◆ **MATERIAL PROVIDED**:
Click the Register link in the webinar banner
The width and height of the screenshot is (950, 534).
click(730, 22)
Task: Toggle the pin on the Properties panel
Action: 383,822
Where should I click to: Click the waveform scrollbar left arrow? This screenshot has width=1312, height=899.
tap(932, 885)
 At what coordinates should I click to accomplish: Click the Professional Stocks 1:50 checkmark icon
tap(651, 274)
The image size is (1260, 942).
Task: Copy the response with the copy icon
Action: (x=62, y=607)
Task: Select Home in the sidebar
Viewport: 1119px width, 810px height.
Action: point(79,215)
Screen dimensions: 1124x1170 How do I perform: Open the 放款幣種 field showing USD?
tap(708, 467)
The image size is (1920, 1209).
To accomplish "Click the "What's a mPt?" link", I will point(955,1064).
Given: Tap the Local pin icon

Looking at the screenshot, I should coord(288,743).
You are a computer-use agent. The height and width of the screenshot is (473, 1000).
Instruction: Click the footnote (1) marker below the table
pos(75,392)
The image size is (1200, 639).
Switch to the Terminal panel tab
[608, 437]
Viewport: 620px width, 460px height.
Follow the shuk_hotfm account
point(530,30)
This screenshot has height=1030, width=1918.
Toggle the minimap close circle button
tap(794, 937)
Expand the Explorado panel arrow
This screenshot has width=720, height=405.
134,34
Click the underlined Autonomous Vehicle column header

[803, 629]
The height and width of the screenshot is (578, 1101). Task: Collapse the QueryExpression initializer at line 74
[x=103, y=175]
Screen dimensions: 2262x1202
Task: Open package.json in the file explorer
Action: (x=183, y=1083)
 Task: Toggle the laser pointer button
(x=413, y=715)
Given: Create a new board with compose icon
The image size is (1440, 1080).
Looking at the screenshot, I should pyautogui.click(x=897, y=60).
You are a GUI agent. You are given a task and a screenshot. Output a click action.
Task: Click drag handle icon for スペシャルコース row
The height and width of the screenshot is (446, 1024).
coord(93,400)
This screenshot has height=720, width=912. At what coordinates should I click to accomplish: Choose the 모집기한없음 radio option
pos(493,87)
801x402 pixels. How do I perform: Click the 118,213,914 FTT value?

◆ **WHAT THE EXERCISE ASKS**:
Give the part of the listing above that opens with the line containing "You are a GUI" and runs through the listing's final line, both included, as a JSON list of strings, one string per line, with blank lines omitted.

◆ **FINISHED ANSWER**:
[
  "You are a GUI agent. You are given a task and a screenshot. Output a click action.",
  "Task: Click drag handle icon for スペシャルコース row",
  "The height and width of the screenshot is (446, 1024).",
  "coord(93,400)",
  "This screenshot has height=720, width=912. At what coordinates should I click to accomplish: Choose the 모집기한없음 radio option",
  "pos(493,87)",
  "801x402 pixels. How do I perform: Click the 118,213,914 FTT value?"
]